Table with composite primary key.
Table with composite primary key.

The simplest solution to this problem would be to add an auto-incrementing integer primary key column to the legacy tables. This would provide the primary key information that Migrate needs in order to do its mapping of legacy IDs to Drupal IDs. But this solution has a serious drawback. In my project, I'm going to have to re-import the legacy data at regular intervals, by deleting and re-creating all the legacy tables. And every time I do this, the auto-incrementing primary keys that get generated could be different. Records may have been deleted upstream, or new records may have been added in between other old records. Auto-increment IDs would, therefore, correspond to different composite legacy primary keys each time I re-imported the data. This would effectively make Migrate's ID mapping tables corrupt.

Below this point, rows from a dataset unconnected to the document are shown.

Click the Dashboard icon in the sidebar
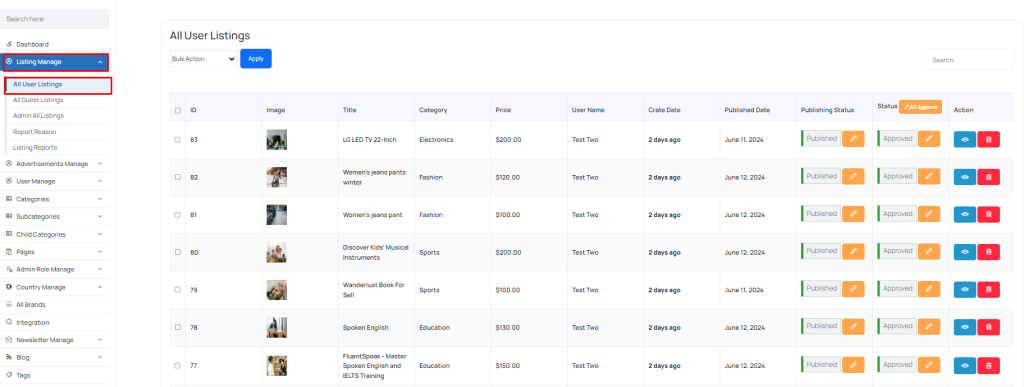 click(9, 44)
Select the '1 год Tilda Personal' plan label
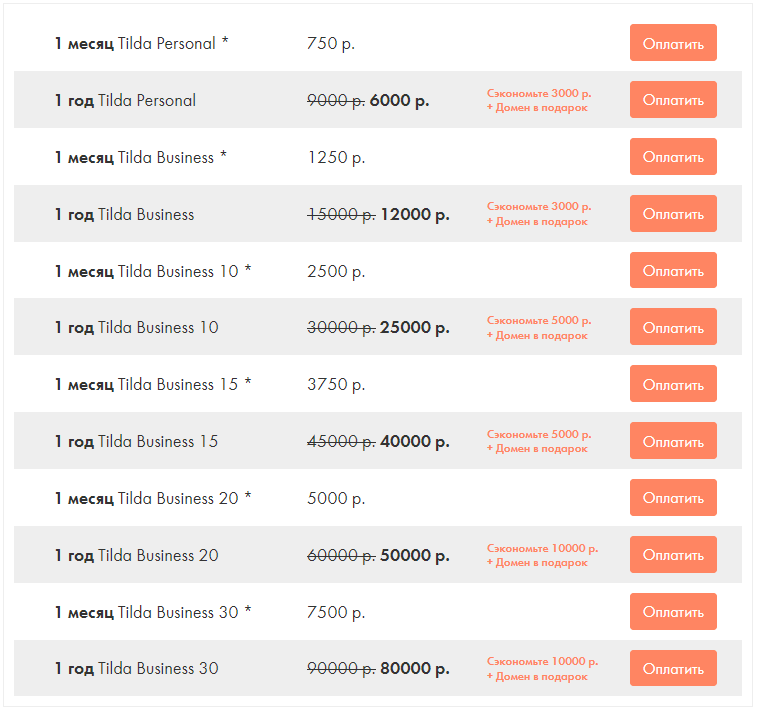 tap(125, 100)
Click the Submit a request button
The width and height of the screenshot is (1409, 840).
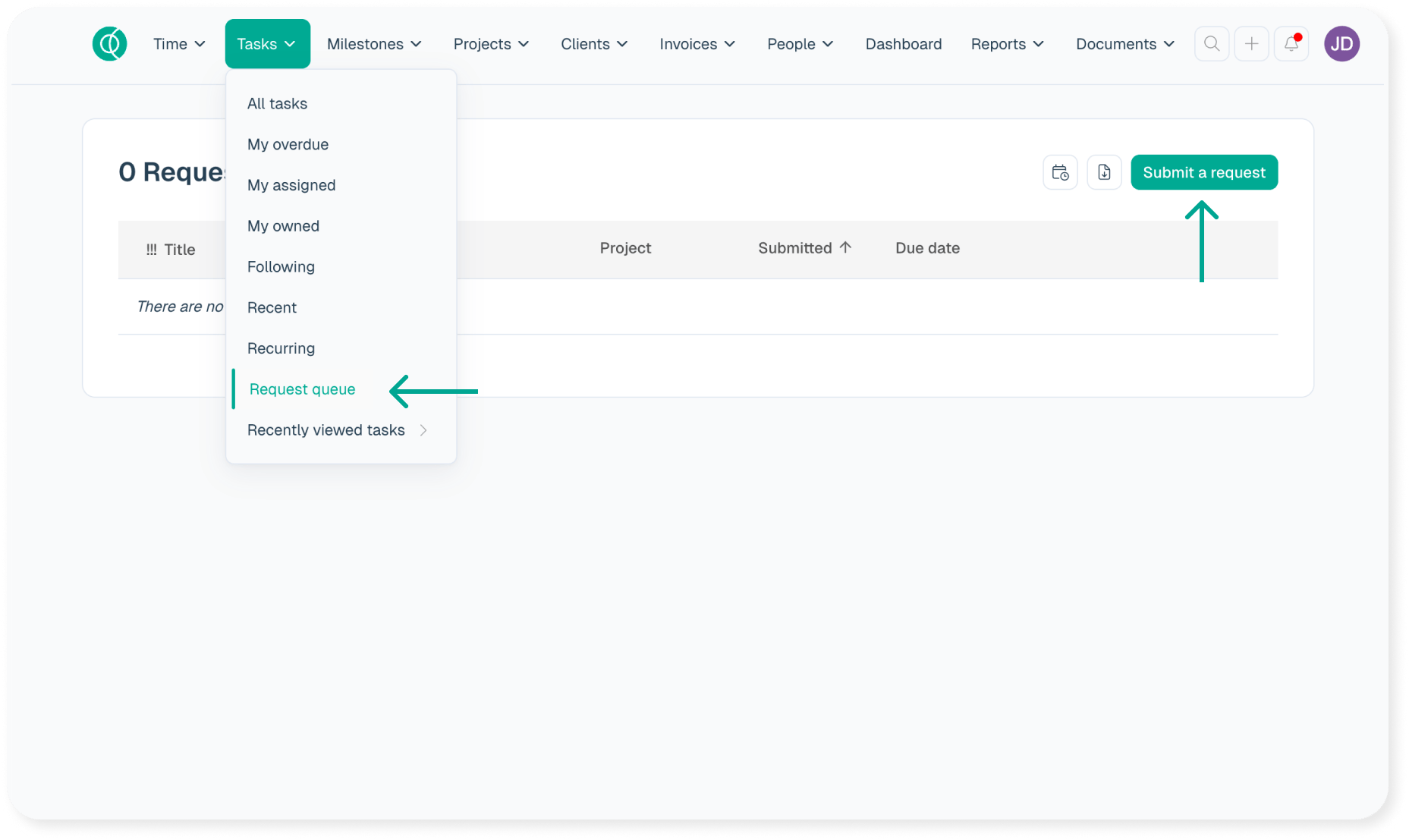pyautogui.click(x=1203, y=173)
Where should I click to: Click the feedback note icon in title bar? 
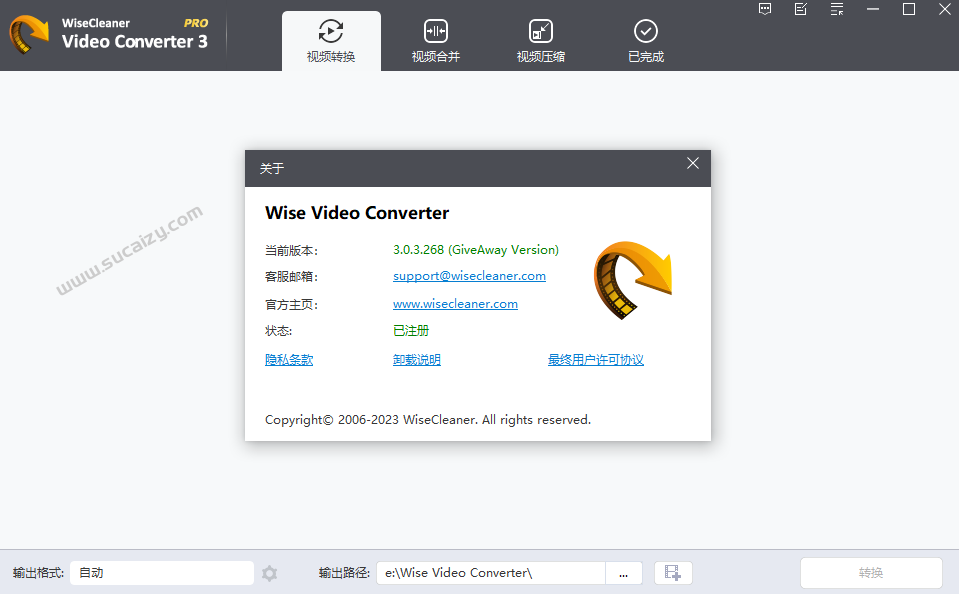click(x=800, y=9)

A better solution is needed. A solution called hashing! Here's what I've come up with:

  1. Remove the legacy primary key index from the table.
  2. Create a new column on the table, of type BIGINT. A MySQL BIGINT field allocates 64 bits (8 bytes) of space for each value.
  3. If the primary key is composite, concatenate the columns of the primary key together (optionally separated by a delimiter).
  4. Calculate the SHA1 hash of the concatenated primary key string. An SHA1 hash consists of 40 hexadecimal digits. Since each hex digit stores 24 different values, each hex digit requires 4 bits of storage; therefore 40 hex digits require 160 bits of storage, which is 20 bytes.
  5. Convert the numeric hash to a string.
  6. Truncate the hash string down to the first 16 hex digits.
  7. Convert the hash string back into a number. Each hex digit requires 4 bits of storage; therefore 16 hex digits require 64 bits of storage, which is 8 bytes.
  8. Convert the number from hex (base 16) to decimal (base 10).
  9. Store the decimal number in your new BIGINT field. You'll find that the number is conveniently just small enough to fit into this 64-bit field.
  10. Now that the new BIGINT field is populated with unique values, upgrade it to a primary key field.
  11. Add an index that corresponds to the legacy primary key, just to maintain lookup performance (you could make it a unique key, but that's not really necessary).

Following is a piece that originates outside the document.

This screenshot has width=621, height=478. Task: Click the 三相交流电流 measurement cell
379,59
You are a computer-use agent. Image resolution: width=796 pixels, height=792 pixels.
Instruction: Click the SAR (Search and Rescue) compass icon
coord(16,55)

Table with integer primary key.
Table with integer primary key.

The SQL statement that lets you achieve this in MySQL looks like this:

ALTER TABLE people DROP PRIMARY KEY;
ALTER TABLE people ADD id BIGINT UNSIGNED NOT NULL FIRST;
UPDATE people SET id = CONV(SUBSTRING(CAST(SHA(CONCAT(name, ',', city)) AS CHAR), 1, 16), 16, 10);
ALTER TABLE people ADD PRIMARY KEY(id);
ALTER TABLE people ADD INDEX (name, city);

Note: you will also need to alter the relevant migrate_map_X tables in your database, and change the sourceid and destid fields in these tables to be of type BIGINT.

Hashing has a tremendous advantage over using auto-increment IDs. When you pass a given string to a hash function, it always yields the exact same hash value. Therefore, whenever you hash a given string-based primary key, it always yields the exact same integer value. And that's my problem solved: I get constant integer ID values each time I re-import my legacy data, so long as the legacy primary keys remain constant between imports.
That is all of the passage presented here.